*** Data in this exercise Section Begins ***
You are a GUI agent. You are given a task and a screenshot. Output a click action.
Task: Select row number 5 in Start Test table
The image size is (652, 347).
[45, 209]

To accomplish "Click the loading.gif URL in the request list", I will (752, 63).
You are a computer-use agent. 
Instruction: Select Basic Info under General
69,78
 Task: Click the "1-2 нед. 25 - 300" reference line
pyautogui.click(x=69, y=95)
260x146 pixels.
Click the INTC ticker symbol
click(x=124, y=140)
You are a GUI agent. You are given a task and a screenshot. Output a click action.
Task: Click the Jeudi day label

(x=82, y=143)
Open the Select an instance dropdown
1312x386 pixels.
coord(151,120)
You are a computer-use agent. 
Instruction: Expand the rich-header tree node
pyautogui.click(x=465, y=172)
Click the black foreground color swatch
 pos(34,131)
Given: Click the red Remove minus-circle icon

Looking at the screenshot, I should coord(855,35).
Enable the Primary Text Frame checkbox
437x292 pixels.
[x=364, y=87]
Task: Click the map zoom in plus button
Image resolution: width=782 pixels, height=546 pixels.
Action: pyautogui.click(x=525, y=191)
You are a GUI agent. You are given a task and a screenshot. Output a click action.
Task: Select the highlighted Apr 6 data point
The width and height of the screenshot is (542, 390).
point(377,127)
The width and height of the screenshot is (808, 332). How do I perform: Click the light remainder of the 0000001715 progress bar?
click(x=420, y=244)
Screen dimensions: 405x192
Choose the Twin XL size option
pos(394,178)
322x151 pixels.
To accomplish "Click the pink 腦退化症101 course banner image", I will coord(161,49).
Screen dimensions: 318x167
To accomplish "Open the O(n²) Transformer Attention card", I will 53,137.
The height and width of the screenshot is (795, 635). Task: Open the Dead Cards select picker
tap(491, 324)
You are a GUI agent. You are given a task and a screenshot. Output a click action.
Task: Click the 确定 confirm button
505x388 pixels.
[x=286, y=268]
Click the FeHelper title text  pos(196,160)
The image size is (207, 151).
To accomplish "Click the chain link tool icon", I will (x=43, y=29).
*** Data in this exercise Section Ends ***
Task directions = Retype the material above from start to finish without any changes.

Solution for this exercise =
You are a GUI agent. You are given a task and a screenshot. Output a click action.
Task: Select row number 5 in Start Test table
The image size is (652, 347).
[45, 209]

To accomplish "Click the loading.gif URL in the request list", I will (752, 63).
You are a computer-use agent. 
Instruction: Select Basic Info under General
69,78
 Task: Click the "1-2 нед. 25 - 300" reference line
pyautogui.click(x=69, y=95)
260x146 pixels.
Click the INTC ticker symbol
click(x=124, y=140)
You are a GUI agent. You are given a task and a screenshot. Output a click action.
Task: Click the Jeudi day label

(x=82, y=143)
Open the Select an instance dropdown
1312x386 pixels.
coord(151,120)
You are a computer-use agent. 
Instruction: Expand the rich-header tree node
pyautogui.click(x=465, y=172)
Click the black foreground color swatch
 pos(34,131)
Given: Click the red Remove minus-circle icon

Looking at the screenshot, I should coord(855,35).
Enable the Primary Text Frame checkbox
437x292 pixels.
[x=364, y=87]
Task: Click the map zoom in plus button
Image resolution: width=782 pixels, height=546 pixels.
Action: pyautogui.click(x=525, y=191)
You are a GUI agent. You are given a task and a screenshot. Output a click action.
Task: Select the highlighted Apr 6 data point
The width and height of the screenshot is (542, 390).
point(377,127)
The width and height of the screenshot is (808, 332). How do I perform: Click the light remainder of the 0000001715 progress bar?
click(x=420, y=244)
Screen dimensions: 405x192
Choose the Twin XL size option
pos(394,178)
322x151 pixels.
To accomplish "Click the pink 腦退化症101 course banner image", I will coord(161,49).
Screen dimensions: 318x167
To accomplish "Open the O(n²) Transformer Attention card", I will 53,137.
The height and width of the screenshot is (795, 635). Task: Open the Dead Cards select picker
tap(491, 324)
You are a GUI agent. You are given a task and a screenshot. Output a click action.
Task: Click the 确定 confirm button
505x388 pixels.
[x=286, y=268]
Click the FeHelper title text  pos(196,160)
The image size is (207, 151).
To accomplish "Click the chain link tool icon", I will (x=43, y=29).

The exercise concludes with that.